Friday, May 24, 2019

Intelligence Community, Referees, and Holding Elites Accountable

From a letter to a friend:

At your recommendation, I just read the Brooks column.  I am in a different place.  The way I see things is that US and British intelligence agencies, along with private consultants (some paid by the Hillary campaign), cooked up the Russian collusion theory without basis, and used that to investigate the Trump administration for 2 years, but couldn't find any substantiating evidence.  What they did find is that Trump was very upset about the charges which he considered unfounded.  Also, Trump is a pathological liar and loves to call people names without much thought.

Unlike Brooks and most everybody, I'm quite skeptical about the extent of Russian involvement in the 2016 election.  I don't have a high regard for our "17 intelligence agencies".  They got the Iraq War WMD in 2003 wrong, for example, while Putin and Russia were right on that.  Incidentally, Mueller was also wrong about the rationale for Iraq invasion:

On February 11, 2003, FBI Director Robert Mueller testified to Congress that "Iraq has moved to the top of my list. As we previously briefed this Committee, Iraq's weapons of mass destruction program poses a clear threat to our national security, a threat that will certainly increase in the event of future military action against Iraq. Baghdad has the capability and, we presume, the will to use biological, chemical, or radiological weapons against US domestic targets in the event of a US invasion."  


Of course, you would have been ridiculed by David Brooks and others, and many were in 2002-2003, for siding with Putin instead of Mueller.

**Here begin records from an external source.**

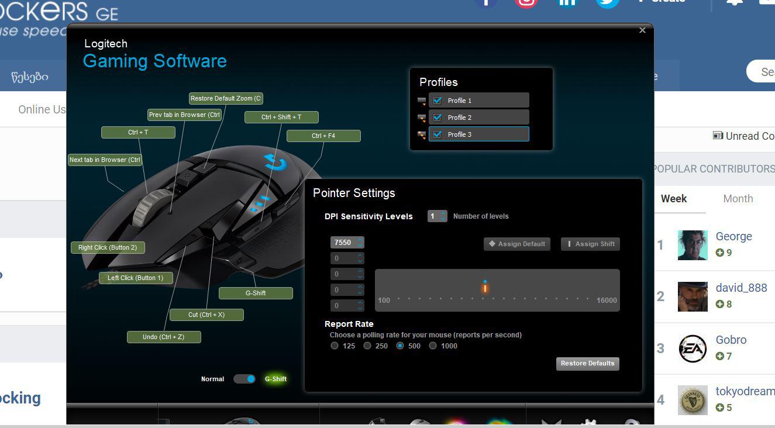Viewport: 775px width, 428px height.
Task: Click the Profile 2 mode icon
Action: [422, 118]
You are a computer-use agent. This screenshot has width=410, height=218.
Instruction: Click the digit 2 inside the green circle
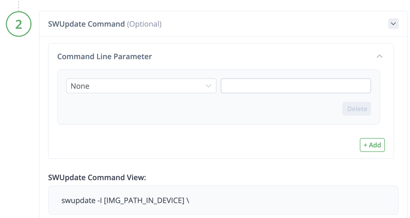tap(18, 25)
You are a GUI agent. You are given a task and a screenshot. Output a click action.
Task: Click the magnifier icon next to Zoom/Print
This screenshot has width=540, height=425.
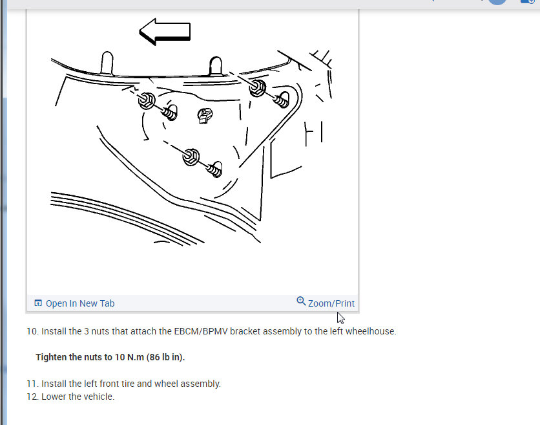pyautogui.click(x=301, y=301)
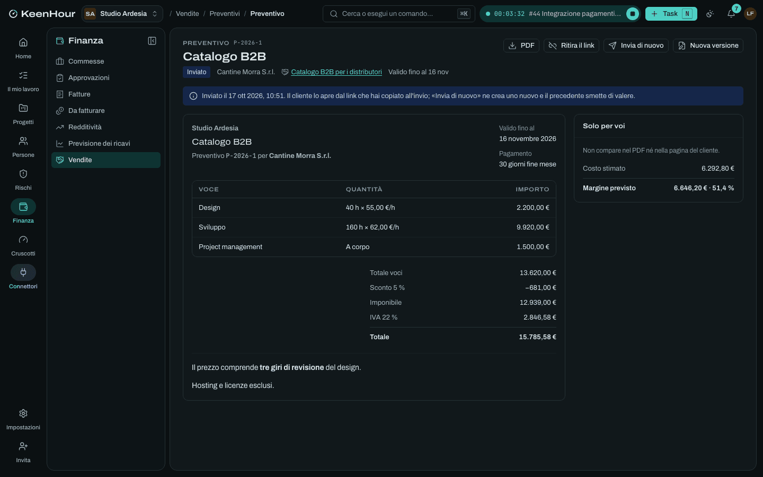Expand the Studio Ardesia workspace switcher
This screenshot has width=763, height=477.
tap(122, 14)
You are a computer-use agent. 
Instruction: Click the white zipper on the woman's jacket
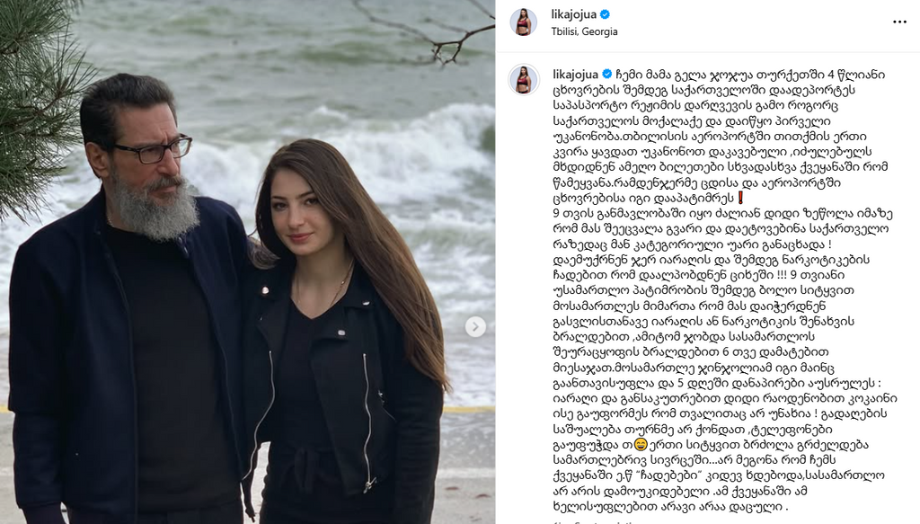[x=367, y=420]
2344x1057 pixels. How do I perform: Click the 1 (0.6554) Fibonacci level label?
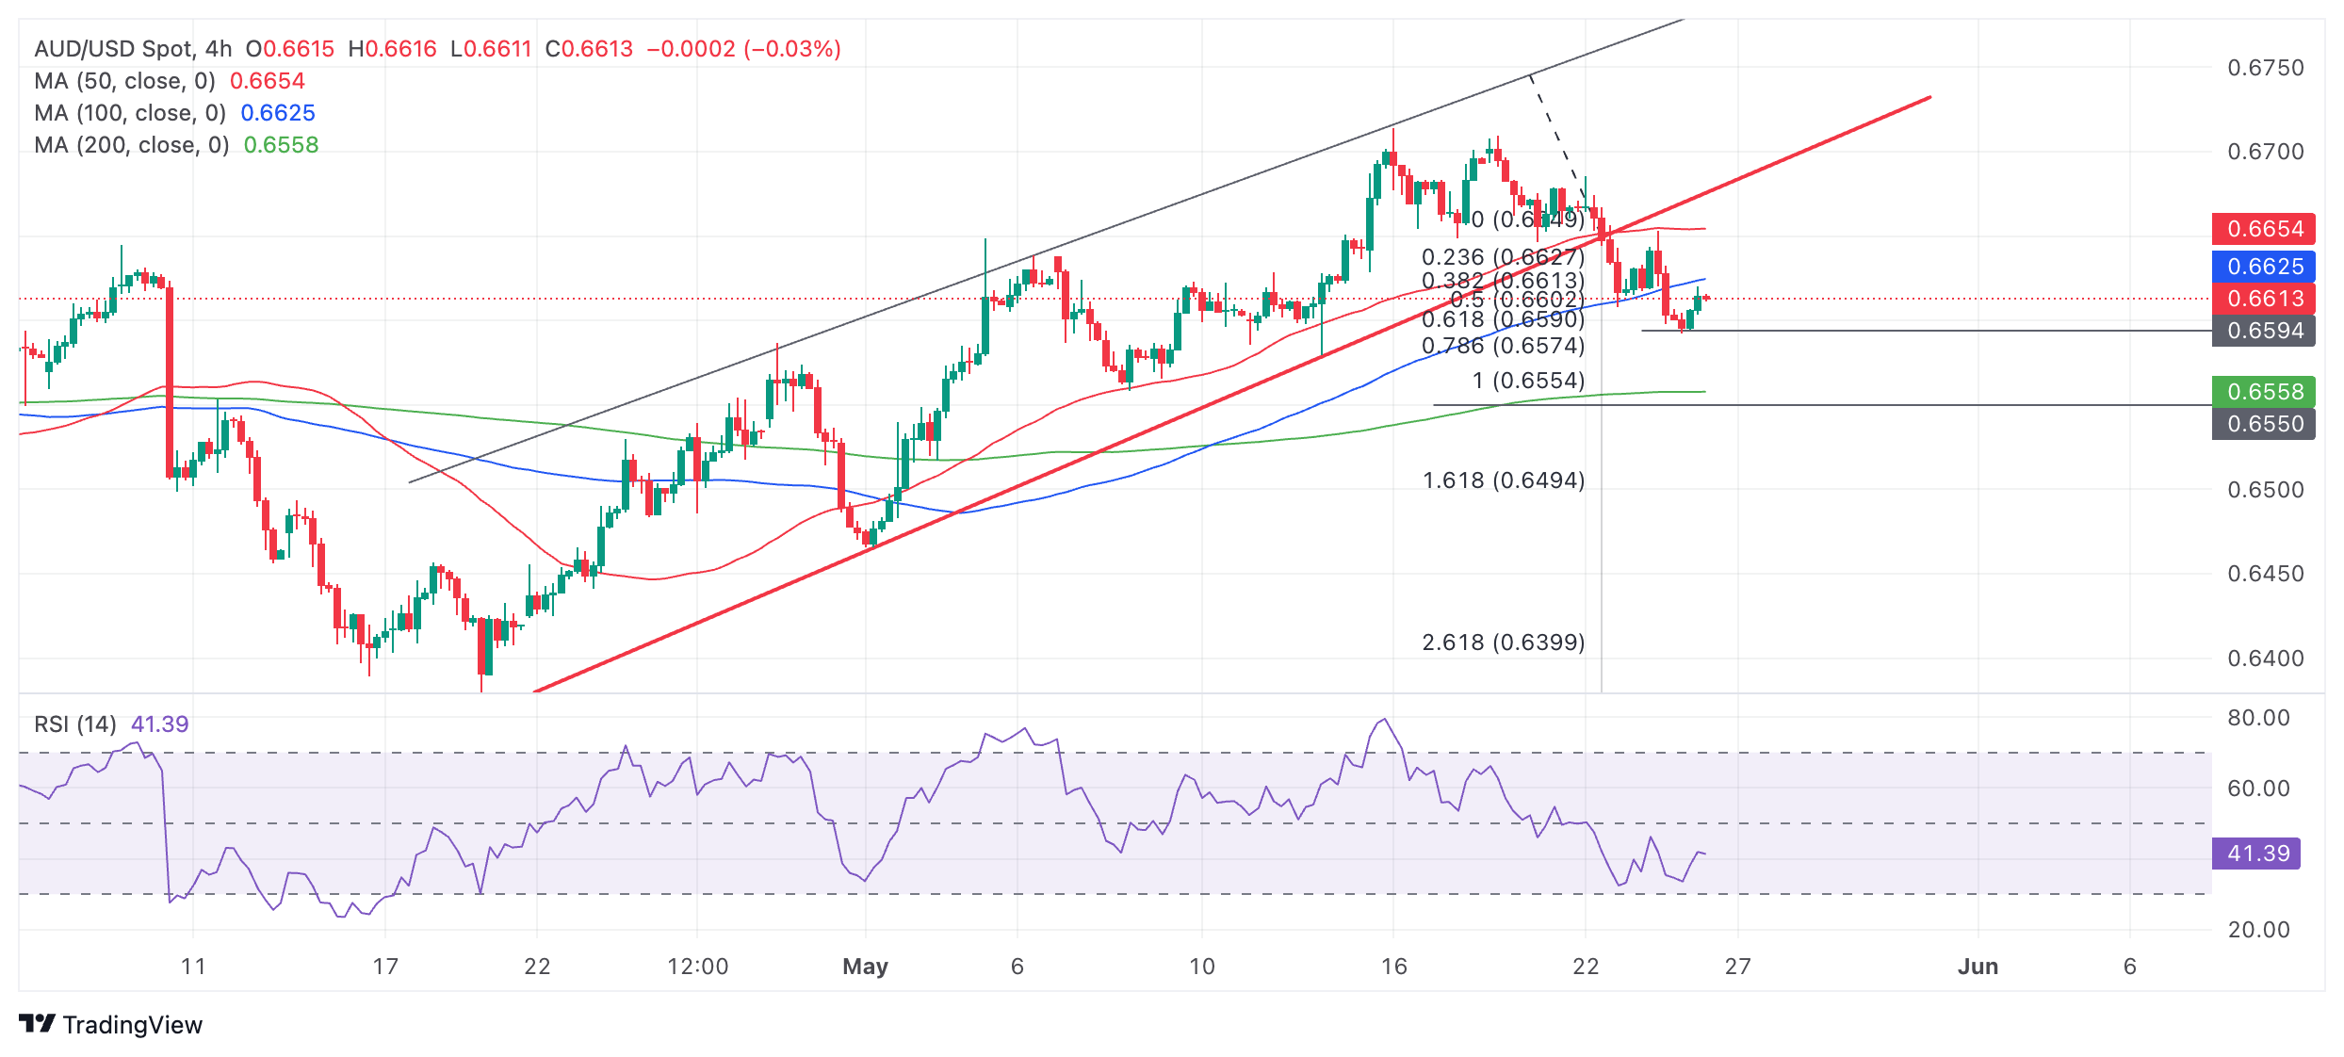(x=1528, y=381)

At any rate, the U.S. spends more than 10 times as much on intelligence than does Russia.  In fact our intelligence budget of approximately $70 billion is greater than their entire military budget. 

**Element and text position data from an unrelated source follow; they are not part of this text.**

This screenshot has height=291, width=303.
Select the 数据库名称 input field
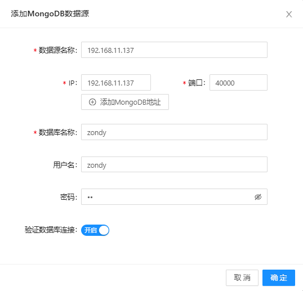pos(174,132)
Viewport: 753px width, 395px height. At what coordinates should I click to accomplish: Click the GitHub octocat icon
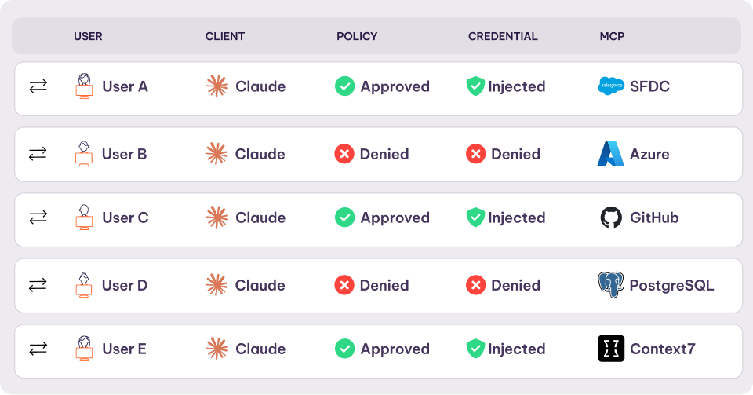[x=610, y=218]
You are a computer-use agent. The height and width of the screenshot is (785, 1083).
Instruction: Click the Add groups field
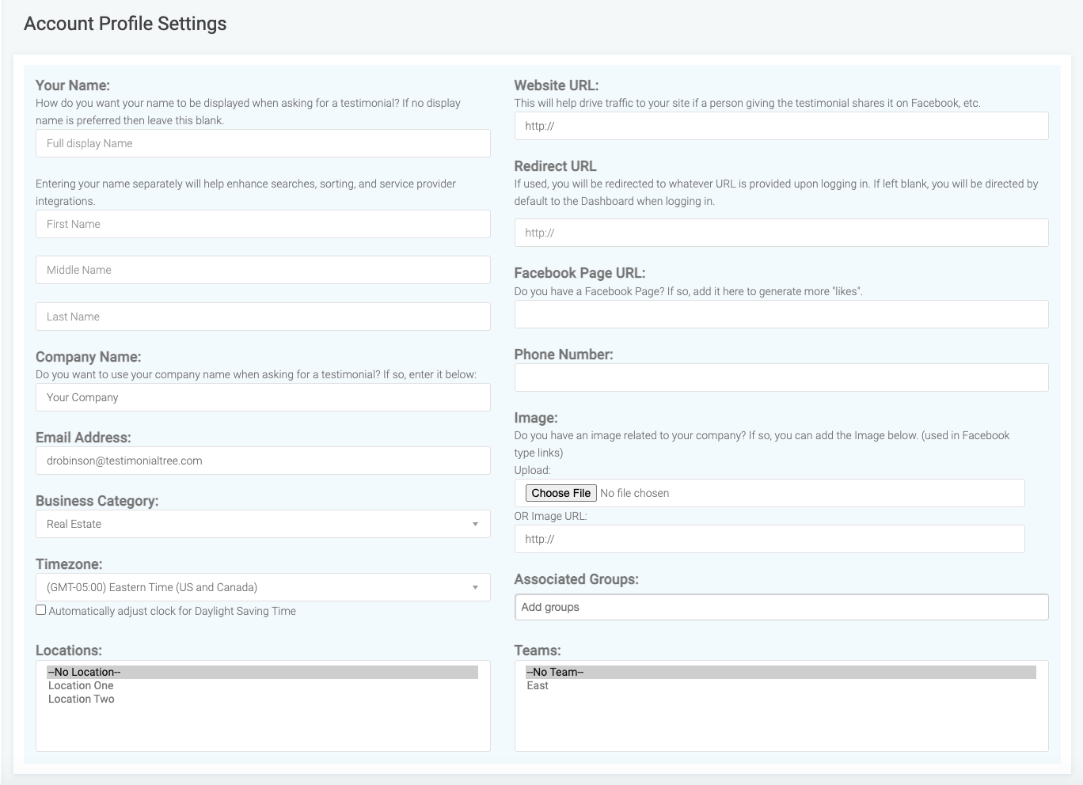pos(781,607)
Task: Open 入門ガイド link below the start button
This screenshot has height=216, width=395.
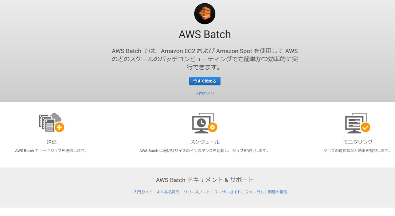Action: coord(204,93)
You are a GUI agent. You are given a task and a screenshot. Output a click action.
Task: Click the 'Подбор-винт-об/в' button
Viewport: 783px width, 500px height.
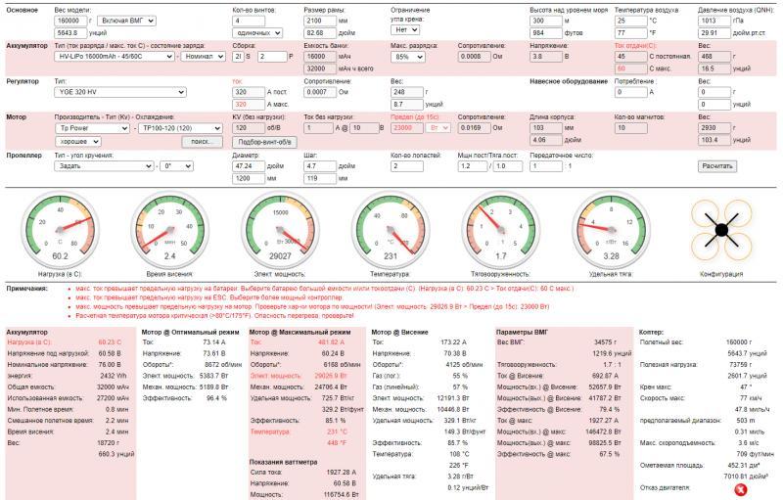pos(265,142)
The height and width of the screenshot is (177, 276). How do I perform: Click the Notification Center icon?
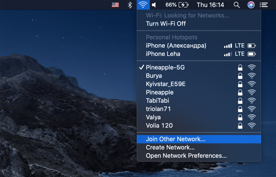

I compiled a humongous list of my concerns with other intelligence agencies -- The Intelligence Community Tells Us What's Happening (a post which needs some editing, which I hope to do next time I have a couple of spare hours).  

Brooks makes a good point about "the referees":

And today, across society, two things are happening: Referees are being undermined, and many are abandoning their own impartiality.   

The intelligence agencies are, to a large extent, our referees.  The Democrats may regret relying on Mueller and the FBI in their attacks on Trump.  From yesterday's New York Times:

     President Trump took extraordinary steps on Thursday to give Attorney General William P. Barr sweeping new authorities to conduct a review into how the 2016 Trump campaign’s ties to Russia were investigated, significantly escalating the administration’s efforts to place those who investigated the campaign under scrutiny.
     In a directive, Mr. Trump ordered the C.I.A. and the country’s 15 other intelligence agencies to cooperate with the review and granted Mr. Barr the authority to unilaterally declassify their documents. The move — which occurred just hours after the president again declared that those who led the investigation committed treason — gave Mr. Barr immense leverage over the intelligence community and enormous power over what the public learns about the roots of the Russia investigation.
     The order is a change for Mr. Trump, who last year dropped a plan to release documents related to the Russia investigation amid concerns from Justice Department officials who said making them public could damage national security. At the time, the president was being encouraged by a group of Republican Congress members to declassify the information...
     The directive is likely to irk the intelligence community, which has long prized its ability to determine what information about its operations can be released to the public. 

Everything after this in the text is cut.